Extracted text:
──────

Supreme Court ruling on Second Amendment sends liberal media into temper tantrum
http://www.buckeyefirearms.org/node/5795

by Dean Rieck

Whhaaaaaaa!

Hear that? That's the national media throwing a temper tantrum over the Supreme Court ruling that the Second Amendment does in fact protect an individual right to own firearms.

No, the Second Amendment is not limited to those in a militia. No, it's not merely a collective right. No, it's not just about 200-year-old muskets. The Justices said clearly and unequivocally that the Second Amendment means that every citizen has an inherent and uninfringable right to own common firearms. Period. End of debate.

It's a simple idea that most gun rights supporters have always understood. But journalists and editors in mainstream news departments around the nation don't get it. In fact, many seem shocked that one of their primary assumptions has been so suddenly and utterly shattered with the hammer of logic and historical wisdom.

──────

Supplied material:

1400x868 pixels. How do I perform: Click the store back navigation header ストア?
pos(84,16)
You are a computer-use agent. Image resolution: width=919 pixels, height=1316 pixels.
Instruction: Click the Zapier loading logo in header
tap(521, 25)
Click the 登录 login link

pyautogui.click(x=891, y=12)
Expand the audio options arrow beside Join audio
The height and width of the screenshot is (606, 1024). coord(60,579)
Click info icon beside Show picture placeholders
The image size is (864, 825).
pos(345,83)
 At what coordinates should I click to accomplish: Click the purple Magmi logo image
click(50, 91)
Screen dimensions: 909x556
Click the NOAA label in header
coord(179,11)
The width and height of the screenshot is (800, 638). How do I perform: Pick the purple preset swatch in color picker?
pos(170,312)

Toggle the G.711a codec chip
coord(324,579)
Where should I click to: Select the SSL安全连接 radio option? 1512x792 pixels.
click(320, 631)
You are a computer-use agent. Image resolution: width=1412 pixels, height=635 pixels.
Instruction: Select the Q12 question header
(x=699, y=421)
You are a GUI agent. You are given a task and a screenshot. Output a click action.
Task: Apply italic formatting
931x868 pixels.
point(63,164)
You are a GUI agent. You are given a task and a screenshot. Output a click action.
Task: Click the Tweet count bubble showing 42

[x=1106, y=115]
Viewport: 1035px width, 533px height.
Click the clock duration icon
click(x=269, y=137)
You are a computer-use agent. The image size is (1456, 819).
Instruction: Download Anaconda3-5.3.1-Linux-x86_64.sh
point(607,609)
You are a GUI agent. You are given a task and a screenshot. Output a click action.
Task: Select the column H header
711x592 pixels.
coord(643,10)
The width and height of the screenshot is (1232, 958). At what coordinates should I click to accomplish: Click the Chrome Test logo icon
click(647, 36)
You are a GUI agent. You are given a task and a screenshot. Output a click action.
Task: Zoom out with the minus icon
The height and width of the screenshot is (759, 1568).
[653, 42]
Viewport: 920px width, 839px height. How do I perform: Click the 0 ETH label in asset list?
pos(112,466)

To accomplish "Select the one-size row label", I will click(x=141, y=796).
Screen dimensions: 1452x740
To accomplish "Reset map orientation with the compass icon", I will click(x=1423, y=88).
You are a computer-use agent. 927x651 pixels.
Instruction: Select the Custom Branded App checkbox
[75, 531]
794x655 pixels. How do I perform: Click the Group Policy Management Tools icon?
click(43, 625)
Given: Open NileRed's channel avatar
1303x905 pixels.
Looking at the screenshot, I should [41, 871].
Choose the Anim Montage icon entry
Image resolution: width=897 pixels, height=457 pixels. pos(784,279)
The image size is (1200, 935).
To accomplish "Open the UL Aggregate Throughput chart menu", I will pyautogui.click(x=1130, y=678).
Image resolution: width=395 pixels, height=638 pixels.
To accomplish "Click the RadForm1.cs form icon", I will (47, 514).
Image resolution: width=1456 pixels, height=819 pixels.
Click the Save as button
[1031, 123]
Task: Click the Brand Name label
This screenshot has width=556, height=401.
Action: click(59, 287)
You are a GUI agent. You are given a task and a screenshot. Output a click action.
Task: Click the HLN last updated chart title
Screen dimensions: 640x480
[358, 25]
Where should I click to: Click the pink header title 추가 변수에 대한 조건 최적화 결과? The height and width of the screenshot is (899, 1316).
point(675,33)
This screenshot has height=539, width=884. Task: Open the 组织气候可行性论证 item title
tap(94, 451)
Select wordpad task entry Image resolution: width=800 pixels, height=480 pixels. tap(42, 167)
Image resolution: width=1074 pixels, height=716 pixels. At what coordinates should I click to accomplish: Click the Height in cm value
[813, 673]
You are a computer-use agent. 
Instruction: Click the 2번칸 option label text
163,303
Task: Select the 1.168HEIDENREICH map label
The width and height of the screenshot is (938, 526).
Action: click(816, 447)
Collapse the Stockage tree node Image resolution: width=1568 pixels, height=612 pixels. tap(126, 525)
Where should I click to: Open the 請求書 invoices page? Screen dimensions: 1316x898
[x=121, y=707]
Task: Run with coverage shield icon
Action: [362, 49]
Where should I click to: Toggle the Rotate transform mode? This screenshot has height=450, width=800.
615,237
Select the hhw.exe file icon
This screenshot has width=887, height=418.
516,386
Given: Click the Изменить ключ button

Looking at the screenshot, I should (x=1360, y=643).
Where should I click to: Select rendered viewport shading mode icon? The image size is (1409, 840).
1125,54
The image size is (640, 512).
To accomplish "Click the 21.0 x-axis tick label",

──────

What to work on:
Answer these questions from the article on the Second Amendment ruling:
(a) Who is named as the author?
(b) According to the article, what did the Supreme Court rule that the Second Amendment protects?
(c) Which group does the article say "seem shocked" by the ruling?

The solution:
(a) Dean Rieck
(b) An individual right to own firearms
(c) Journalists and editors in mainstream news departments around the nation